みゅうみゅう

コット、はじまりの夏のみゅうみゅうのネタバレレビュー・内容・結末

コット、はじまりの夏(2022年製作の映画)
4.5

このレビューはネタバレを含みます

どのシーンもカットも美しく叙情的。鳥のさえずりや木漏れ日、車窓、見上げた空、水汲み、牛舎、自宅の赤い壁紙のキルトパターンとか、TVの中で流れるキルトの番組かな?ちょっとした画もめちゃ好み。

子どもって、その成長ってセンシティブ。
家族とは何か(形としての家族ではなく家族のような関わりも含めて)考えさせられる。
コミニティの支え合いもそうだ。
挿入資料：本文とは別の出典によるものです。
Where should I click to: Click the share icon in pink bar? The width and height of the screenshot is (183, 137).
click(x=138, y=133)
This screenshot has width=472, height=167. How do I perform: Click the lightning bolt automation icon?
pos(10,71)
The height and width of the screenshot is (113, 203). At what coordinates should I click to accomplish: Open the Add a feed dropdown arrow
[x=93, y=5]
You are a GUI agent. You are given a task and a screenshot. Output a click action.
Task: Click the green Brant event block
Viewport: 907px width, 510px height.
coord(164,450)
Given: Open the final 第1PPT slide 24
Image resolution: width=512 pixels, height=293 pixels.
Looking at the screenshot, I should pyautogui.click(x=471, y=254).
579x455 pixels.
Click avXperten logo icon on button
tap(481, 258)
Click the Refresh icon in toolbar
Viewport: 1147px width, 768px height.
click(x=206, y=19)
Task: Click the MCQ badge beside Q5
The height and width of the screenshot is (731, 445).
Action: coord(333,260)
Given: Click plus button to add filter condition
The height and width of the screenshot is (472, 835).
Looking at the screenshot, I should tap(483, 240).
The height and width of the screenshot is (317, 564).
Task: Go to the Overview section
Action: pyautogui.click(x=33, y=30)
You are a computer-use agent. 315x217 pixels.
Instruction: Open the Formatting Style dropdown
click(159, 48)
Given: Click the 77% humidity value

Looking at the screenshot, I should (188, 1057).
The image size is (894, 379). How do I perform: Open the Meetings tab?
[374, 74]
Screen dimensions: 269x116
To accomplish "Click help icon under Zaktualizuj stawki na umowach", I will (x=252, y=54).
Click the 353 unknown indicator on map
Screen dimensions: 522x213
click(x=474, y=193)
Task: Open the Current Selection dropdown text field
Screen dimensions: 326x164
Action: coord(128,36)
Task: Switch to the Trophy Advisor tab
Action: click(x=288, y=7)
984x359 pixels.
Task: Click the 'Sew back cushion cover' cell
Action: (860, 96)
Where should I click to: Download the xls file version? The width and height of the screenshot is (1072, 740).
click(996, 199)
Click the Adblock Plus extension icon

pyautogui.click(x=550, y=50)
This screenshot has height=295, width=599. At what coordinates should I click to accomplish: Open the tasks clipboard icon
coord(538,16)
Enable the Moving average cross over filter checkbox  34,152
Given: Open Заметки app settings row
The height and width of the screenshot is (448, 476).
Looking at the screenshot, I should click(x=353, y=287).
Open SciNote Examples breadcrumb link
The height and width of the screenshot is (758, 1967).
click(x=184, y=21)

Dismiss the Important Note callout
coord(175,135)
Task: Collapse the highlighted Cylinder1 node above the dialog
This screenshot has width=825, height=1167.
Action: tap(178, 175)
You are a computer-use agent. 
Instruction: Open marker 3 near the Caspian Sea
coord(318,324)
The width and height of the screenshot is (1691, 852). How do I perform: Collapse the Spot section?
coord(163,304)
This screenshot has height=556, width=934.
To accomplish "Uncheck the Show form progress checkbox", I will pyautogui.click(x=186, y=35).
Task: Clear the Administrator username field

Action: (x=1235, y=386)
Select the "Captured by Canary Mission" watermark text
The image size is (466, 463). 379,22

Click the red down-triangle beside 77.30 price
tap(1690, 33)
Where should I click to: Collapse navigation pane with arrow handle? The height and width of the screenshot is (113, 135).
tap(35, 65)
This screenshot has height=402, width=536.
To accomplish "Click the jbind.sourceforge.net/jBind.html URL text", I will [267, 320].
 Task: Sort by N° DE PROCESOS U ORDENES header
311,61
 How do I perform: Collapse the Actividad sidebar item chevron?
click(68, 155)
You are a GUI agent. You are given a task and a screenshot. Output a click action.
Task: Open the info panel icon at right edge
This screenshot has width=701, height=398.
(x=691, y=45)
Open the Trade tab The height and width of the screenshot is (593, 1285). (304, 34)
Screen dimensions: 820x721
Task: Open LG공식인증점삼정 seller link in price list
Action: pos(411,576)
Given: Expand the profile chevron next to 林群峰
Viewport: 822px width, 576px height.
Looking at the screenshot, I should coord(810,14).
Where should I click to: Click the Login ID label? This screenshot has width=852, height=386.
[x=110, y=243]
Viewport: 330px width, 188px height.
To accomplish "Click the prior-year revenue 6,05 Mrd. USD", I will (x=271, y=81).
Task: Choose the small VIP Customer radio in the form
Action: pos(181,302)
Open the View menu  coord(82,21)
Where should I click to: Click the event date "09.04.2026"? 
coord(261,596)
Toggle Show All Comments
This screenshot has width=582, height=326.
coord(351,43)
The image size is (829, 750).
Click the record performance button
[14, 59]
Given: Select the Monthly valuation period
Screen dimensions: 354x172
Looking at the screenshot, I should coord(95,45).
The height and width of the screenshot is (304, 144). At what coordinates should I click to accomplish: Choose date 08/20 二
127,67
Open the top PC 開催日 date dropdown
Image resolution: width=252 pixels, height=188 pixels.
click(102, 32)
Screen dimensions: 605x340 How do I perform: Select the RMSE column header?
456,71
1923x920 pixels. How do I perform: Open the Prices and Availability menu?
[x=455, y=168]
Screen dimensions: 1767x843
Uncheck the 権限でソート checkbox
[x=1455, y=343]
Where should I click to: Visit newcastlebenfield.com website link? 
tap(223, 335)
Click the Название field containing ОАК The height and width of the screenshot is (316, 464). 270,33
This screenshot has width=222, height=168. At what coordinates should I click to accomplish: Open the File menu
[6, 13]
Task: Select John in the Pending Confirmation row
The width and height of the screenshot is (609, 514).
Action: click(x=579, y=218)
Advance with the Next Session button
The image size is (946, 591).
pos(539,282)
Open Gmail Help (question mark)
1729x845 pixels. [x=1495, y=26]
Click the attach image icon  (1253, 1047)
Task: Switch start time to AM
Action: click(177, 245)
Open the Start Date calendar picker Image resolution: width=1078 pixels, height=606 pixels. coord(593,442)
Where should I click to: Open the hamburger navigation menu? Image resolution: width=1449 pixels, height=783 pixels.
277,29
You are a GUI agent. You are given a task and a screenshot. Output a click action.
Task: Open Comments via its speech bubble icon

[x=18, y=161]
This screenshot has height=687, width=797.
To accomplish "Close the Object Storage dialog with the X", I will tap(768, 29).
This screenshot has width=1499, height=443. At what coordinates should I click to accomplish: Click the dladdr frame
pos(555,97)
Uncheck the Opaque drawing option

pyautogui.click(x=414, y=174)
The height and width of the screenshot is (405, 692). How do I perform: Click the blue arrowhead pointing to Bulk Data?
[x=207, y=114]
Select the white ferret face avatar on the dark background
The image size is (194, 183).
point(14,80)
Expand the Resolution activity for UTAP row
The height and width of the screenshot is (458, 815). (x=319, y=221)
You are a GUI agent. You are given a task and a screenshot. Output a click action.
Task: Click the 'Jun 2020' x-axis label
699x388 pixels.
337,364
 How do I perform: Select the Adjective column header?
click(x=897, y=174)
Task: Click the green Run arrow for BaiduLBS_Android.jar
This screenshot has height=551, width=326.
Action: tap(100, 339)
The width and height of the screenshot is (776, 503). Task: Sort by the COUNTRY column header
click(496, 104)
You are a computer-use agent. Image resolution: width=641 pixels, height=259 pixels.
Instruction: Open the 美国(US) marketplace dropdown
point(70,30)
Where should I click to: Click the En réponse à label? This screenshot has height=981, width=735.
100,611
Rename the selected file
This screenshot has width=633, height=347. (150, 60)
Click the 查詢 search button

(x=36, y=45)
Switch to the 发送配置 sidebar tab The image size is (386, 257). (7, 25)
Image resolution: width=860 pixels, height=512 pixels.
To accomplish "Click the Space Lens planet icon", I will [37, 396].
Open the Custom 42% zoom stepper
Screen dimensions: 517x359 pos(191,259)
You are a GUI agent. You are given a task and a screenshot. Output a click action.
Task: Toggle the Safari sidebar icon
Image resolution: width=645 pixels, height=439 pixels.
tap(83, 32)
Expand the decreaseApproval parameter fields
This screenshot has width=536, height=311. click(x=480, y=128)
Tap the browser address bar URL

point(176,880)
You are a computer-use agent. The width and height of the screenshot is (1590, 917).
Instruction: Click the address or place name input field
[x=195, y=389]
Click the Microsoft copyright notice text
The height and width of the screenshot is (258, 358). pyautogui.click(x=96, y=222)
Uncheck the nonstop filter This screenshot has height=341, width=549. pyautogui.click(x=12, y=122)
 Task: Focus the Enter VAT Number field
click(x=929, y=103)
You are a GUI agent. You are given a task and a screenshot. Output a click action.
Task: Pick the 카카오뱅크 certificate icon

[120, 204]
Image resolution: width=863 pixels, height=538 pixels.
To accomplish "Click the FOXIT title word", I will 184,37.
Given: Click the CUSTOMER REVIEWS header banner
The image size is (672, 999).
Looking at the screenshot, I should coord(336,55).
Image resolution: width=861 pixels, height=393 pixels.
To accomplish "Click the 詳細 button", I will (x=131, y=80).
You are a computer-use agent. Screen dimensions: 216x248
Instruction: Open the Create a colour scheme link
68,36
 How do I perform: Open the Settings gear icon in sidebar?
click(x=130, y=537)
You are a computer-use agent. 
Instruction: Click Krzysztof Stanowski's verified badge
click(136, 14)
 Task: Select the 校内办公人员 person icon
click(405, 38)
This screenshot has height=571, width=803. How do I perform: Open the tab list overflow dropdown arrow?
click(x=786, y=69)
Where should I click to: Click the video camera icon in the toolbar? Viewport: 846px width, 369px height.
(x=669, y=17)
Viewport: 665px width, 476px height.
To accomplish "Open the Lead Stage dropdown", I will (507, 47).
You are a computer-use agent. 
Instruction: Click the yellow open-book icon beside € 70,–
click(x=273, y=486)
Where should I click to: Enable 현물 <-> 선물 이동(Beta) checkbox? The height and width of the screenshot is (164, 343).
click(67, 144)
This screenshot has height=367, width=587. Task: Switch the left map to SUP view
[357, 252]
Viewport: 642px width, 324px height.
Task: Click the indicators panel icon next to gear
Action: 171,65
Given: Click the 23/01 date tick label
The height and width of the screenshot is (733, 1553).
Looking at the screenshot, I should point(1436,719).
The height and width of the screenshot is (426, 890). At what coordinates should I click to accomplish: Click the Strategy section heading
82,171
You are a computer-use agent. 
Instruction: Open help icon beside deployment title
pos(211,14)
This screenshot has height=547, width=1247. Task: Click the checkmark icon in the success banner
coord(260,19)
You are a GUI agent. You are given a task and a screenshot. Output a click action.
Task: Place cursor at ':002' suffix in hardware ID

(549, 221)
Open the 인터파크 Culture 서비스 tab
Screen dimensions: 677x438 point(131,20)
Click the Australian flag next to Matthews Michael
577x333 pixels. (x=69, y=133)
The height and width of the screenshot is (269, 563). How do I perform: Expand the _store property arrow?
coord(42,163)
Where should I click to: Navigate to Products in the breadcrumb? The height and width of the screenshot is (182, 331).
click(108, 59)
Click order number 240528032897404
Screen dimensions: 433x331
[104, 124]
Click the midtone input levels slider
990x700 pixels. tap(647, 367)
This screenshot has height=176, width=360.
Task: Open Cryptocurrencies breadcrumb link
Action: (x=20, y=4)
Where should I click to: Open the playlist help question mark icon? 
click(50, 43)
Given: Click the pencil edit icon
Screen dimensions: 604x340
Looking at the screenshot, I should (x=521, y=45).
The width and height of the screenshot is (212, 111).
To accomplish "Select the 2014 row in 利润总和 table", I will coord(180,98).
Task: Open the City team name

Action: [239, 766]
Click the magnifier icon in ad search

自分の目の前の狭い世界だけが全てではない、繋がりの広さや関係の深さを学んでいくのだろう。
コットが夫婦の秘密(大きな喪失の事実)を知る。近所の通夜に出席し死を感じた後に…

コットとショーンが訪れた夜の海岸での会話にハッとさせられた。原題にもある“Quiet ” 〜沈黙は悪くない。たくさんの人が沈黙の機会を逃し、多くのことを失ってきた〜とショーンが語る。これ観客にも救われる人多いと思うし、こういう言葉を示してあげられる大人でいたい。

そこからのコットと夫婦の明るさ、温かな愛情、そして楽しい夏休みはあっという間。コットのはじまりの夏ーでもあるし、ショーンとアイリン夫婦にとっても喪失から再生へのはじまりの夏になったに違いない。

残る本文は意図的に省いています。